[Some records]

⟨

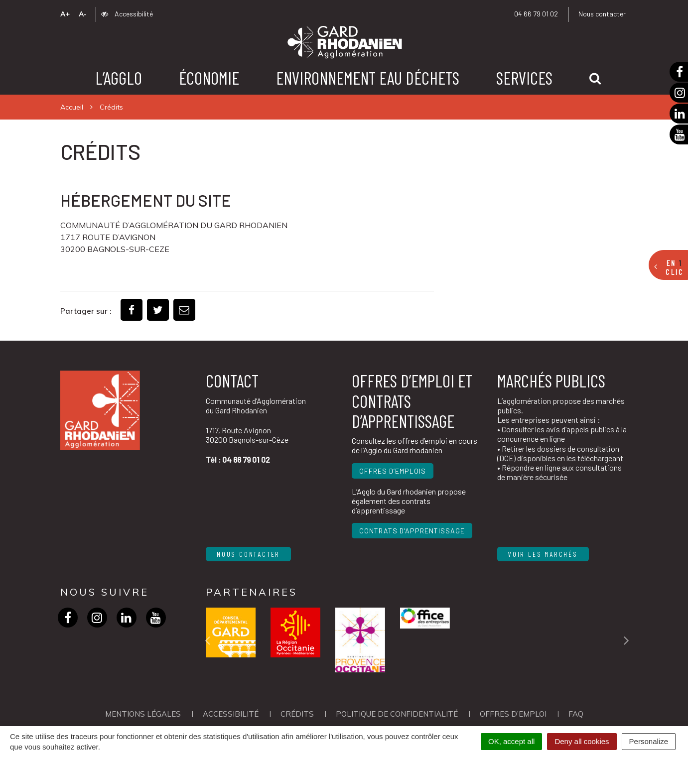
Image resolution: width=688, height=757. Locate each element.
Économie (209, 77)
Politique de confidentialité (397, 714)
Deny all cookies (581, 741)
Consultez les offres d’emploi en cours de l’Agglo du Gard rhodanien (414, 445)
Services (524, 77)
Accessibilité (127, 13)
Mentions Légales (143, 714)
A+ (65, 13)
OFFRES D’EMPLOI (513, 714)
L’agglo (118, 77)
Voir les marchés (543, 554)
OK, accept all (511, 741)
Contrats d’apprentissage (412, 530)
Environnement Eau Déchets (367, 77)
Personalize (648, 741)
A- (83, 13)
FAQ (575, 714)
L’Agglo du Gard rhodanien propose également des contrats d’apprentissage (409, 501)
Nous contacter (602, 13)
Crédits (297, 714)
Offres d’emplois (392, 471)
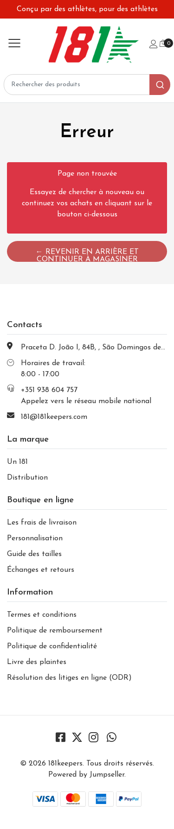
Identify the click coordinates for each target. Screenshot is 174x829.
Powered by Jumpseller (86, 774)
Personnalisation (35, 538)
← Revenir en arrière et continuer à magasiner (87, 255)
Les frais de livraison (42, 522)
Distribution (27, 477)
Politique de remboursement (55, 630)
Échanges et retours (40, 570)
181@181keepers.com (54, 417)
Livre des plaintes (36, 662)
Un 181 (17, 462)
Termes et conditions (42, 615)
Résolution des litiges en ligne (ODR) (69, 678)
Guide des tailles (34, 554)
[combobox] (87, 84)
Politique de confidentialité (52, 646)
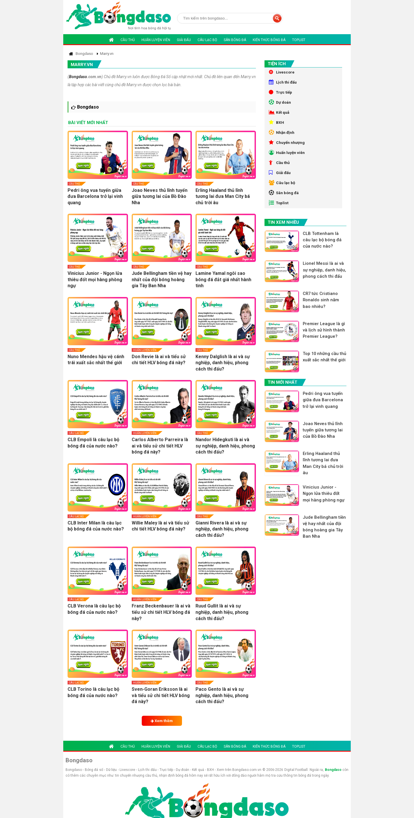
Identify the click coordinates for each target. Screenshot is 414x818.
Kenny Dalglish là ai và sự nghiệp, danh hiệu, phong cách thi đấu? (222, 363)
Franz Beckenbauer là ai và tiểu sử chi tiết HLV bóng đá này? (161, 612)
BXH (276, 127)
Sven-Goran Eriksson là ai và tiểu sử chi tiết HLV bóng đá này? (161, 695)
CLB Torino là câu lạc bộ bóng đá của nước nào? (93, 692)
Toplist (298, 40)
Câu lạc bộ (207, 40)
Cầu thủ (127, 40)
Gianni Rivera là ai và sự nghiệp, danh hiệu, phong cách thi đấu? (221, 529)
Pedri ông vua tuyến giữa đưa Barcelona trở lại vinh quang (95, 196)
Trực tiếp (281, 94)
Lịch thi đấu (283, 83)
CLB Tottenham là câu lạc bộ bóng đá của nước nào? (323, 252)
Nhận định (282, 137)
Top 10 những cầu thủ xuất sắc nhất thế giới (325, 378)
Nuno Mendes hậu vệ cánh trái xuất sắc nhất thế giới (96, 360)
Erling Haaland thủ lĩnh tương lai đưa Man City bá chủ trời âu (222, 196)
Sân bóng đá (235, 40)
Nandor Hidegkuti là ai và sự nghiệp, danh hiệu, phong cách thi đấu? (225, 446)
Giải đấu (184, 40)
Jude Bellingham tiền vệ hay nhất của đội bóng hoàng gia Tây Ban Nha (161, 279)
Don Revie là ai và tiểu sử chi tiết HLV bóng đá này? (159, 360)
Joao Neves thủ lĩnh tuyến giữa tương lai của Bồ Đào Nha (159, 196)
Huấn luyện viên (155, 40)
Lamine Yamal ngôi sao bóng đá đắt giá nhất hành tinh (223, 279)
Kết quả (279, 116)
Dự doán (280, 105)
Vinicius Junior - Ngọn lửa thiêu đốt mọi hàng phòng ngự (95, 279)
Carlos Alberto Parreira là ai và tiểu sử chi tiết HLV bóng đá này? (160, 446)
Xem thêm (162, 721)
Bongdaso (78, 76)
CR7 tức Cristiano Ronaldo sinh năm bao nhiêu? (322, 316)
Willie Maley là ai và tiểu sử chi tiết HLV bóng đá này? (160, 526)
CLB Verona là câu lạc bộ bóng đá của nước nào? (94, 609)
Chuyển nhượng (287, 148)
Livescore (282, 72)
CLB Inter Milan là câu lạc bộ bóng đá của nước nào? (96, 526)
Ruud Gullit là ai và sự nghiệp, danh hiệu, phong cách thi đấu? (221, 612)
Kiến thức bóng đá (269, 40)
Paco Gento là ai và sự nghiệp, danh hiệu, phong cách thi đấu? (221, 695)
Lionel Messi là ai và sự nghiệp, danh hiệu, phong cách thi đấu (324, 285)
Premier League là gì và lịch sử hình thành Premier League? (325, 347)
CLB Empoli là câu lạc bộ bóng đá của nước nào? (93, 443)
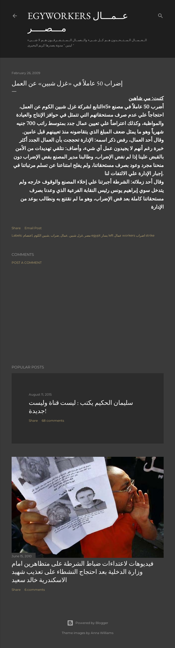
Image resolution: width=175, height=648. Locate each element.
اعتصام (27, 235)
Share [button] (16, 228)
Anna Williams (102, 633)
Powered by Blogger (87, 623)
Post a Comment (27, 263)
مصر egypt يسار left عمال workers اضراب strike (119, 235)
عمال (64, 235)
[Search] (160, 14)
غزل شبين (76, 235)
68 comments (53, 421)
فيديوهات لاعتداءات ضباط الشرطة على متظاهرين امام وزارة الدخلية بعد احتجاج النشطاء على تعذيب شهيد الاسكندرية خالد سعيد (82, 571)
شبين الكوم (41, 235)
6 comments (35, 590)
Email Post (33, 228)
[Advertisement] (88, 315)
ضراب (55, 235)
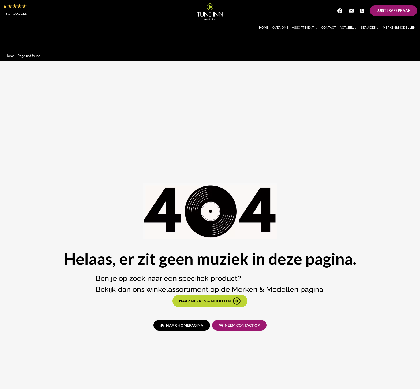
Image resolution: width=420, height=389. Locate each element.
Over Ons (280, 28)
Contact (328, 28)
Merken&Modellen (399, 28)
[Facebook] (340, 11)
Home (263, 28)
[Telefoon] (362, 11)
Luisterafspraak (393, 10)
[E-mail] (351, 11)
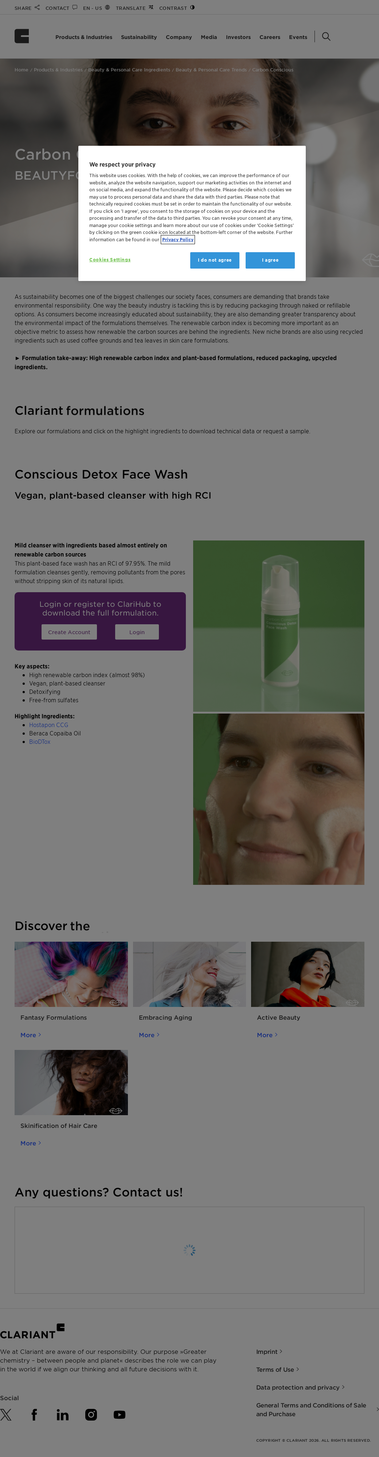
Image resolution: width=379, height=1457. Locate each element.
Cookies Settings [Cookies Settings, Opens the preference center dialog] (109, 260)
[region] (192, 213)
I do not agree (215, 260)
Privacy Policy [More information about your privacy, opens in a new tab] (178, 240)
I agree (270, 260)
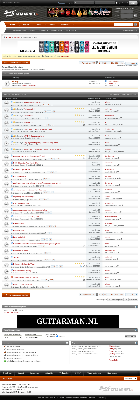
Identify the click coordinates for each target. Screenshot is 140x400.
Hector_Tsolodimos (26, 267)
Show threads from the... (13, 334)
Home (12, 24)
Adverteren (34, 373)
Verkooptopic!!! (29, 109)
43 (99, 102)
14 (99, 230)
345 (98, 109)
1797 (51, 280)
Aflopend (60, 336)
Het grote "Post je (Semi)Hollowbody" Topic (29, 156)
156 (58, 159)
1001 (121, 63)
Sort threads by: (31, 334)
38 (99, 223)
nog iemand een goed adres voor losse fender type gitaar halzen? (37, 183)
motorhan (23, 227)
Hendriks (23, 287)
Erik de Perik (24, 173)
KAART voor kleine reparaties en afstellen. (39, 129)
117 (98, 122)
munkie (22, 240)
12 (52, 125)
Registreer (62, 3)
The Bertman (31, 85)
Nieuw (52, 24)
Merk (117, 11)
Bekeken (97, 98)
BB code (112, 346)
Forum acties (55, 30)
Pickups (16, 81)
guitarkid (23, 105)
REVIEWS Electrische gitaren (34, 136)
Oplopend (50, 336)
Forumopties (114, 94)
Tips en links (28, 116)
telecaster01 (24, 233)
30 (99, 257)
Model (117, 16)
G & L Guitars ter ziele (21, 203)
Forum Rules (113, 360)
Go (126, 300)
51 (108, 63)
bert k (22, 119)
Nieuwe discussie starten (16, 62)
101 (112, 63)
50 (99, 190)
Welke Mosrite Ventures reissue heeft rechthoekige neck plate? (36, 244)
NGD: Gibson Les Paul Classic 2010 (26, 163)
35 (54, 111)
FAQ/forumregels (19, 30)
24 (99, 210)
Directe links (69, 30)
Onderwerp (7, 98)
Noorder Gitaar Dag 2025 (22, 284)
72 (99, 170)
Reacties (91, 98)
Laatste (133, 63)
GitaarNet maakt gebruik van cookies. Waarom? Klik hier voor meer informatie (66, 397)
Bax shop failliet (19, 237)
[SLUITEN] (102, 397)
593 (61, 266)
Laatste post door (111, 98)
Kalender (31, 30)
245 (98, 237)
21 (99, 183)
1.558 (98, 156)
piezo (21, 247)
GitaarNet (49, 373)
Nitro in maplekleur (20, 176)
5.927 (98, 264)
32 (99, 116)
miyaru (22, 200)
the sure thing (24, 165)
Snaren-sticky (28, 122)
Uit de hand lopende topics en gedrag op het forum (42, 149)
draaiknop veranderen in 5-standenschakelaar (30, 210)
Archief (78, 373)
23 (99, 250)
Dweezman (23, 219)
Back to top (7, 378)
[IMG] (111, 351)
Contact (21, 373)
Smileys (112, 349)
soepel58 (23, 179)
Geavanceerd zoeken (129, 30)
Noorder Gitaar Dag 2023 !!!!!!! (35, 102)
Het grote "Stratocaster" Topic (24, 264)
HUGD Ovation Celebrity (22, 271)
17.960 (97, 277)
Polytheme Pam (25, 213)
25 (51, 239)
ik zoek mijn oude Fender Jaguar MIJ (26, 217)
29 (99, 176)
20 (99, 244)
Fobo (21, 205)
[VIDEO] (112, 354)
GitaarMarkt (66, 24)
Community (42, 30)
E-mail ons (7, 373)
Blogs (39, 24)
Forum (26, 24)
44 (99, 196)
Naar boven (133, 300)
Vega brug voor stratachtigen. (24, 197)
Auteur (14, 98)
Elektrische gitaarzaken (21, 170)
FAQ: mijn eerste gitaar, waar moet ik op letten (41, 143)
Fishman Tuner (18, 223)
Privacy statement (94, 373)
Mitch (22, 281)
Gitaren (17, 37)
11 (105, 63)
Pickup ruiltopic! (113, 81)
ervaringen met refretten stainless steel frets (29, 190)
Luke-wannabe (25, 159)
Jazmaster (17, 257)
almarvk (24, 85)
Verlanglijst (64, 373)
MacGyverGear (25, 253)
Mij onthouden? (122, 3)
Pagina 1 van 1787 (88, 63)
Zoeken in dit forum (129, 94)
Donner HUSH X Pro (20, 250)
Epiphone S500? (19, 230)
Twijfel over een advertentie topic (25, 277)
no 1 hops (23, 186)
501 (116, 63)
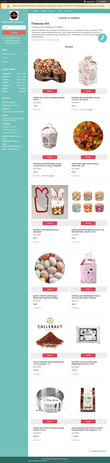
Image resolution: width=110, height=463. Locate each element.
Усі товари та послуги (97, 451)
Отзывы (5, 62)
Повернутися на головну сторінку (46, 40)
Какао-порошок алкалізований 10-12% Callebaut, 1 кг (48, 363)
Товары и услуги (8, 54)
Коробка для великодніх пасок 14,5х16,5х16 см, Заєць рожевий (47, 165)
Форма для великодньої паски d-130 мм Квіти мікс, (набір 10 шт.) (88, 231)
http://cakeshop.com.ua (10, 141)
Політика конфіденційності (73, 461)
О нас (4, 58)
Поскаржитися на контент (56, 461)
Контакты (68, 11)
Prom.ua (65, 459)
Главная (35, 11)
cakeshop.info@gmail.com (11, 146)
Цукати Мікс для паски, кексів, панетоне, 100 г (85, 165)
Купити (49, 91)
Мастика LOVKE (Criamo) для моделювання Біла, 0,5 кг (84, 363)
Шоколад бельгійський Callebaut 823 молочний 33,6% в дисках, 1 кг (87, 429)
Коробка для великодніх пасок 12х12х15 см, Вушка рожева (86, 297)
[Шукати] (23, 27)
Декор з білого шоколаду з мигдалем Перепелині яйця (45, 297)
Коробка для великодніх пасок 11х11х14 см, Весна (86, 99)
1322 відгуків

⟩

== Given exercise ==
Please put the listing lines from the line with "12 (52, 125)" up to and including the line with "35 (54, 111)" into a Markdown table with the columns Row and Line. Leave out any blank lines.

== Answer for this exercise ==
| Row | Line |
|---|---|
| 1 | 12 (52, 125) |
| 2 | Registreer (62, 3) |
| 3 | The Bertman (31, 85) |
| 4 | Nieuw (52, 24) |
| 5 | Merk (117, 11) |
| 6 | Bekeken (97, 98) |
| 7 | BB code (112, 346) |
| 8 | Forum acties (55, 30) |
| 9 | Pickups (16, 81) |
| 10 | guitarkid (23, 105) |
| 11 | REVIEWS Electrische gitaren (34, 136) |
| 12 | Oplopend (50, 336) |
| 13 | Forumopties (114, 94) |
| 14 | Tips en links (28, 116) |
| 15 | telecaster01 (24, 233) |
| 16 | 30 (99, 257) |
| 17 | Model (117, 16) |
| 18 | G & L Guitars ter ziele (21, 203) |
| 19 | Forum Rules (113, 360) |
| 20 | Go (126, 300) |
| 21 | 51 (108, 63) |
| 22 | bert k (22, 119) |
| 23 | Nieuwe discussie starten (16, 62) |
| 24 | 101 (112, 63) |
| 25 | 50 (99, 190) |
| 26 | Welke Mosrite Ventures reissue heeft rechthoekige neck plate? (36, 244) |
| 27 | NGD: Gibson Les Paul Classic 2010 (26, 163) |
| 28 | 35 (54, 111) |